Czech Republic: The satisfaction of qualification criteria in tenders may be proven by invoking the references of an affiliate, without the latter acquiring subcontractor status.
In line with the decision-making practice of the Czech Office for the Protection of Competition, which makes reference to the case law of the European Court of Justice, bidders for a public contract may demonstrate their compliance with the qualification criteria by pointing to the references of another company which together with the bidder forms a group; doing so does not mean that the two group entities would have to establish or prove a principal-subcontractor relationship within the meaning of Sec. 51 (4) of the Public Procurement Act.
A bidder for a public contract who decides to go down the route of group company references necessarily has to demonstrate its authority to freely dispose of the resources of the group company which provided the references. The primary proof of such power to freely dispose of the resources of another group company is a contract. However, if the bidder for the public contract is the controlling undertaking, and if it demonstrates satisfaction of the qualification criteria by way of the references of the company which it controls, presentation of such a contract is not strictly necessary: in such a case, it is assumed that – because of the relationship of control and subordination – the controlling undertaking may without further ado dispose of the resources of the undertaking which it controls.

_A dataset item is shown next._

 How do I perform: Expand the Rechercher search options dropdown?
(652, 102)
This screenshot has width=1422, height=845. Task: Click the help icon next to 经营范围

The interconnection between the bidder and the person who provides the references (and, as the case may be, the relationship of control and subordination between them) is best shown by an extract from the Commercial Register or from other, similar public records.
Producing references from within a group of companies has one undeniable advantage: it substantially lightens the administrative burden on the bidder. Compared to a subcontractor relationship, the bidder need not, in such a case, produce (i) an extract from the Commercial register for the company that provided references, or (ii) proof that the said company is not on the blacklist of undertakings which are prohibited from performing under public contracts. As long as the bidder is the controlling undertaking, one need not even submit a collaboration agreement.